Petitioner appears to challenge the actions of both Mr. Meetze and Mr. Cockrell, see ECF No. 117-1 at pp. 9-10; ECF No. 117-2 at p. 2, and therefore the Court collectively refers to them as "counsel."

Petitioner claims counsel should have challenged (1) his detention following the traffic stop, (2) the warrantless search of his vehicle, and (3) whether the cocaine belonged to him. See ECF No. 117-1 at pp. 9-23. Essentially, he faults counsel for not challenging the officers' conduct after the stop.

Initially, the Court notes Petitioner testified under oath at his November 3, 2017 plea hearing that he was completely satisfied with his attorney's services, advice, and representation, and that he understood his plea agreement allowed him to appeal the denial of the motion to suppress (wherein counsel had argued officers lacked probable cause or reasonable suspicion to justify the stop). Thus, the contrary allegations in Petitioner's § 2255 motion (i.e., that counsel argued a "meritless" issue and should have raised other issues in support of the suppression motion) are subject to summary dismissal as "palpably incredible" and "patently frivolous or false." Blackledge v. Allison, 431 U.S. 63, 76 (1977); see United States v. Lemaster, 403 F.3d 216, 221-22 (4th Cir. 2005) ("[I]n the absence of extraordinary circumstances, the truth of sworn statements made during a Rule 11 colloquy is conclusively established, and a district court should, without holding an evidentiary hearing, dismiss any § 2255 motion that necessarily relies on allegations that contradict the sworn statements.").

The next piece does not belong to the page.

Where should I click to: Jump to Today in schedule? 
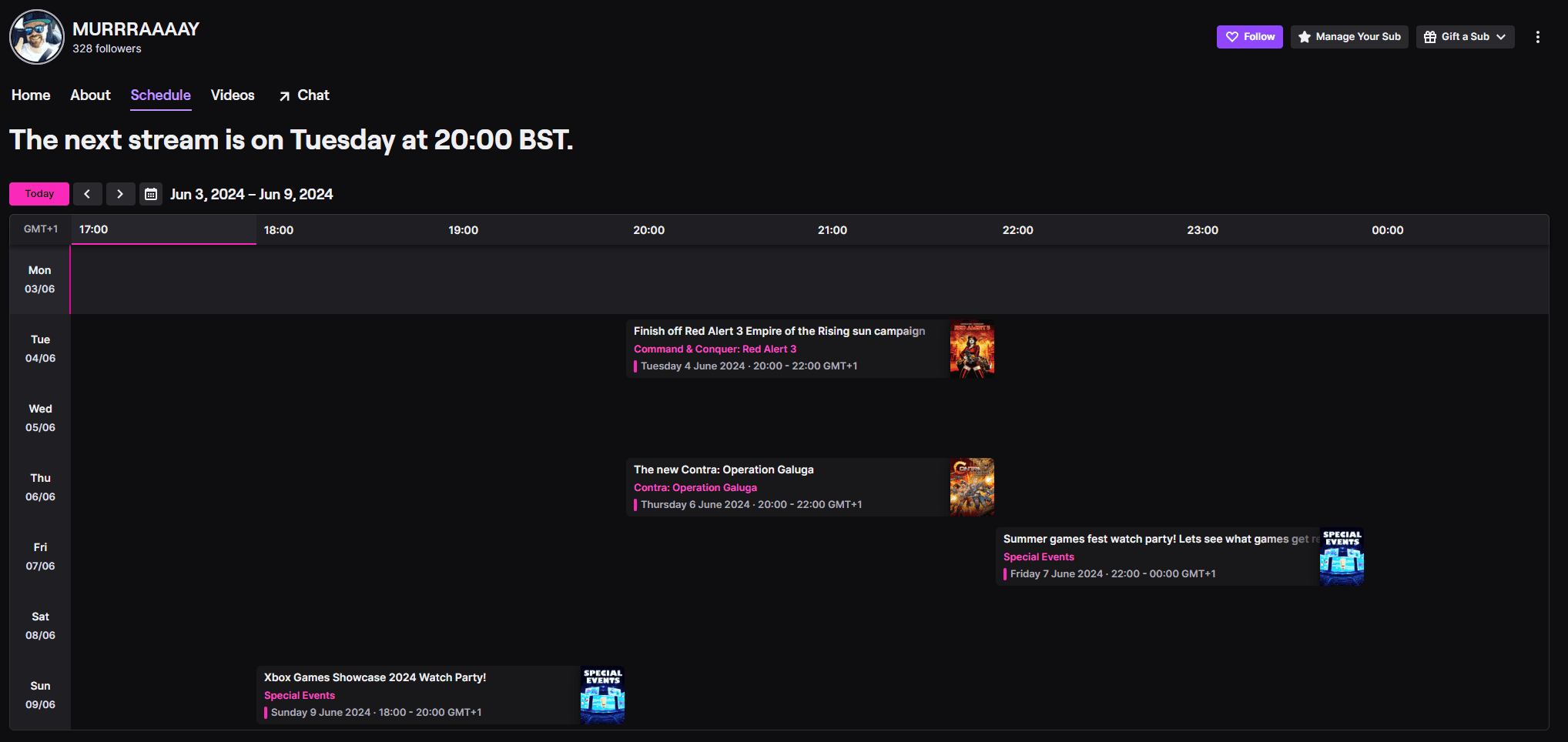tap(39, 194)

Moreover, as the Government points out, some of the issues in Petitioner's § 2255 motion were decided on direct appeal. For example, he "vehemently denies making an illegal left lane turn," contends the officers "conducted a 'fishing expedition'" in making the traffic stop, asserts he "is not conceding that the initial stop was unlawful," and claims "[t]he fruits of the unlawful stop should have been suppressed." ECF No. 117-1 at pp. 7, 10, 13, 15. However, the Fourth Circuit affirmed this Court's credibility determinations and "conclusion that the officers had probable cause to stop Pierce for an illegal left turn." Pierce, 741 F. App'x at 970. Petitioner cannot relitigate, "under the guise of collateral attack," those particular issues decided on direct appeal. Boeckenhaupt v. United States, 537 F.2d 1182, 1183 (4th Cir. 1976).

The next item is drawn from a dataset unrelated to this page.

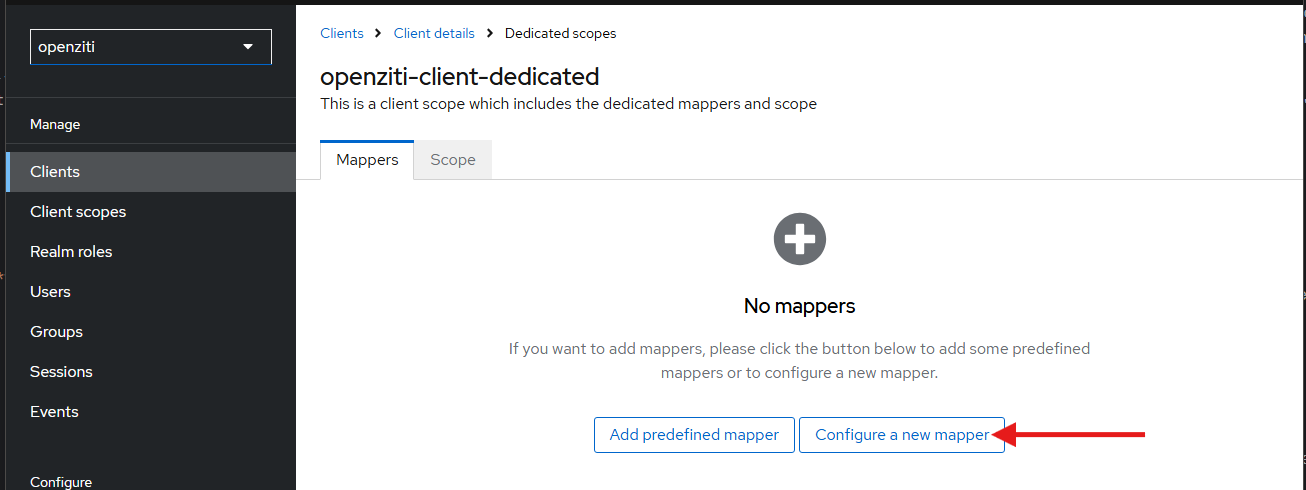This screenshot has height=490, width=1306.
Task: Switch to the Scope tab
Action: point(452,160)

Of course, Petitioner's § 2255 motion presents an ineffective assistance claim not decided on direct appeal (in particular, that counsel should have challenged the officers' conduct after the stop), and therefore his "motion cannot be dismissed wholesale based on Boeckenhapt." United States v. Parker, 103 F.3d 122, 1996 WL 721834, at *1 (4th Cir. 1996) (unpublished table decision); see, e.g., United States v. Grubb, 65 F.3d 167, 1995 WL 529639, at *1 (4th Cir. 1995) (unpublished table decision) ("[C]ontrary to the district court's conclusion, Grubb's claims of ineffective assistance are not barred by Boeckenhaupt.").

As for the merits of Petitioner's ineffective assistance claim, it must be reviewed under the two-part test enunciated in Strickland v. Washington, 466 U.S. 668 (1984). First, he must show counsel's performance was deficient and fell below an objective standard of reasonableness. Id. at 687-88. Second, he must show prejudice, meaning "there is a reasonable probability that, but for counsel's unprofessional errors, the result of the proceeding would have been different. A reasonable probability is a probability sufficient to undermine confidence in the outcome." Id. at 694.

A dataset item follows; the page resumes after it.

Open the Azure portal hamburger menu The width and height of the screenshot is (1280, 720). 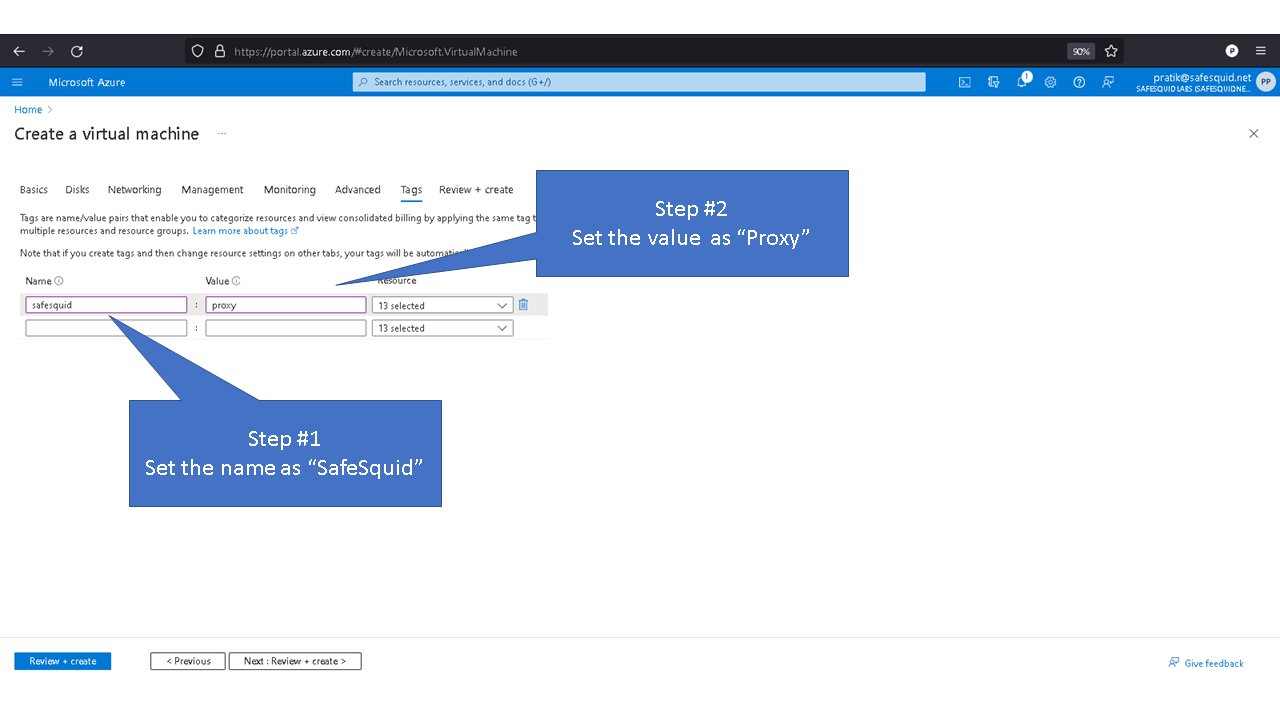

Petitioner does not satisfy either Strickland prong. First, he has not demonstrated deficient performance by counsel. Most obvious is the fact that counsel filed a motion to suppress, argued it to this Court, and appealed the suppression ruling to the Fourth Circuit. Although counsel did not raise every possible issue, they had no obligation to do so. See United States v. Mason, 774 F.3d 824, 828 (4th Cir. 2014) ("Attorneys need not raise every possible claim to meet the constitutional standard of effectiveness. They are permitted to . . . press those claims with the greatest chances of success."). Counsel's choice to focus on the lawfulness of the traffic stop was a reasonable strategic decision, particularly in light of what the officers encountered after making the stop—namely, the odor of marijuana coming from inside Petitioner's vehicle, a K-9 police dog giving a positive alert on the vehicle, and remnants of marijuana on the lap of a passenger. See Presentence Investigation Report [ECF No. 92] at ¶¶ 14-15. Without question, the stronger argument was challenging the initial stop. See United States v. Sullivan, 138 F.3d 126, 132 (4th Cir. 1998) ("[I]f the initial stop was illegal . . . , the seized contraband is excluded under the 'fruit of the poisonous tree doctrine.'"). "Even though the claim was ultimately unsuccessful, it would be anomalous to characterize [Petitioner]'s attorneys as ineffective for pursuing it." Mason, 774 F.3d at 829.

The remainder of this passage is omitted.